• [Problem]:
Everything from the line containing "[youtube] (30, 2498)" through the final line of the entries must be repeated exactly, and only that, without pictures.

• [Supplied entries]:
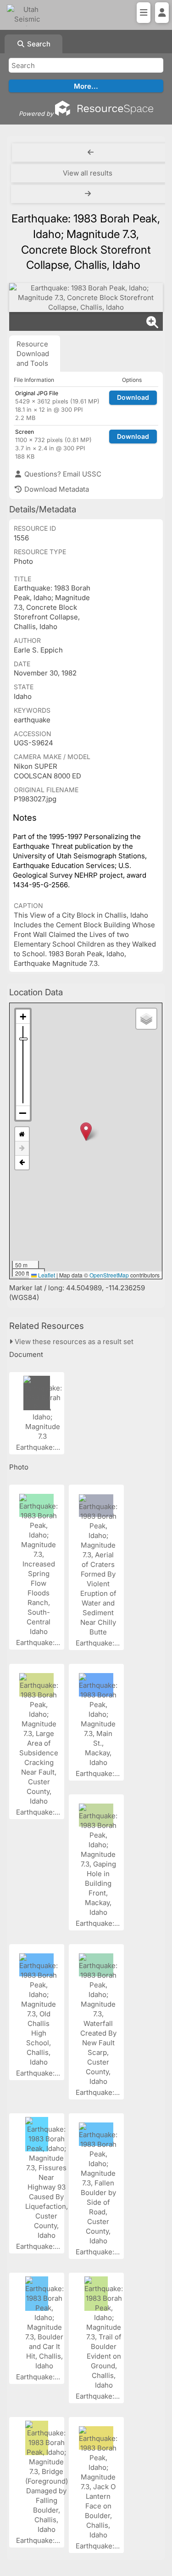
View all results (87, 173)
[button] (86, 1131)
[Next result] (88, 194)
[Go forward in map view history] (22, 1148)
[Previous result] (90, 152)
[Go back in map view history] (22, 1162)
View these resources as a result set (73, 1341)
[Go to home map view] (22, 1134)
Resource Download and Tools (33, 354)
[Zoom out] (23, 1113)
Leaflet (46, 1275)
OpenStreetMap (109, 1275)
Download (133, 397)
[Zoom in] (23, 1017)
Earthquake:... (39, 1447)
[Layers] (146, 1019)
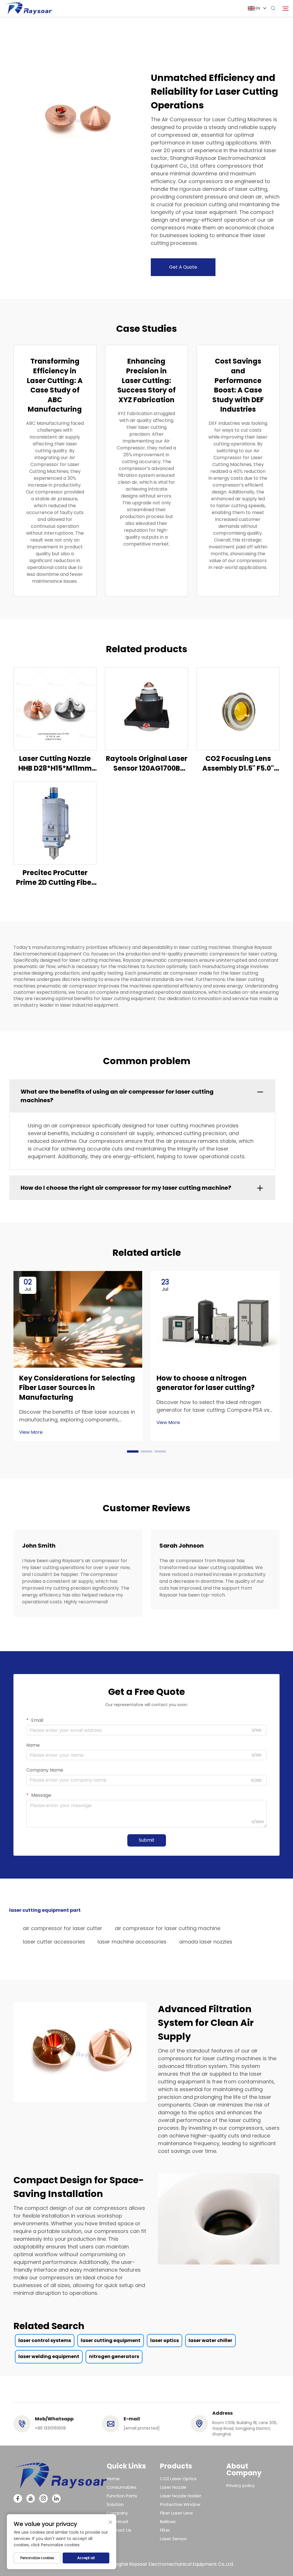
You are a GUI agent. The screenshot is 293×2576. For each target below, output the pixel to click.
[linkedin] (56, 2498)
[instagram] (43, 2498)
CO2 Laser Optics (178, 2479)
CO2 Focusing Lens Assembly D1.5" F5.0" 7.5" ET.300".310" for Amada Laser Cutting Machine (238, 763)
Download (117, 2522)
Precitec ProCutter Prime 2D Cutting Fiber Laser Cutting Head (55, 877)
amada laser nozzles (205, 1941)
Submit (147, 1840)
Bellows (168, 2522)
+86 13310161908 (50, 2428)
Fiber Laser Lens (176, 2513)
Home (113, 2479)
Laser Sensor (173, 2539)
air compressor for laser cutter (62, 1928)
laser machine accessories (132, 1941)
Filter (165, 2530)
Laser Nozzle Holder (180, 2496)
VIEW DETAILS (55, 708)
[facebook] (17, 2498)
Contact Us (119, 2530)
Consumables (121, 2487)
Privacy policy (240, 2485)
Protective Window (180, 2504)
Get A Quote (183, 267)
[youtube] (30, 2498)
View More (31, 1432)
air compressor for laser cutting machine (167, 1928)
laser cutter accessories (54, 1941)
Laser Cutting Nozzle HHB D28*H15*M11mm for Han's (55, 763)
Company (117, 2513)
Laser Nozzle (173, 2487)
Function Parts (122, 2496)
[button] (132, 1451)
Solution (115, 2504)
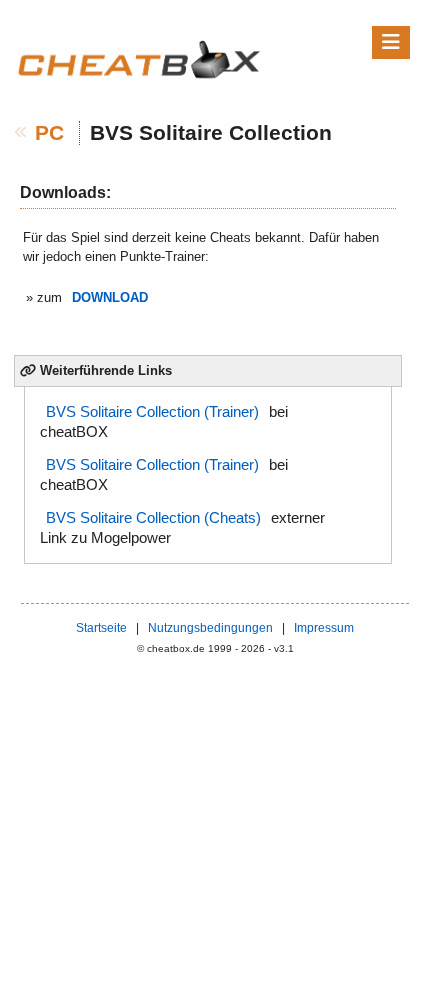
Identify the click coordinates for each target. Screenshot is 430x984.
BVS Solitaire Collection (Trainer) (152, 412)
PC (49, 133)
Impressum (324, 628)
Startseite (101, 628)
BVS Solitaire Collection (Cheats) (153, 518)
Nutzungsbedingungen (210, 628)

• [Solution below]:
[youtube] (30, 2498)
View More (31, 1432)
air compressor for laser cutting machine (167, 1928)
laser cutter accessories (54, 1941)
Laser Cutting Nozzle HHB D28*H15*M11mm for Han's (55, 763)
Company (117, 2513)
Laser Nozzle (173, 2487)
Function Parts (122, 2496)
[button] (132, 1451)
Solution (115, 2504)
Identify the click coordinates for each target. Screenshot is 430x984.
BVS Solitaire Collection (Trainer) (152, 412)
PC (49, 133)
Impressum (324, 628)
Startseite (101, 628)
BVS Solitaire Collection (Cheats) (153, 518)
Nutzungsbedingungen (210, 628)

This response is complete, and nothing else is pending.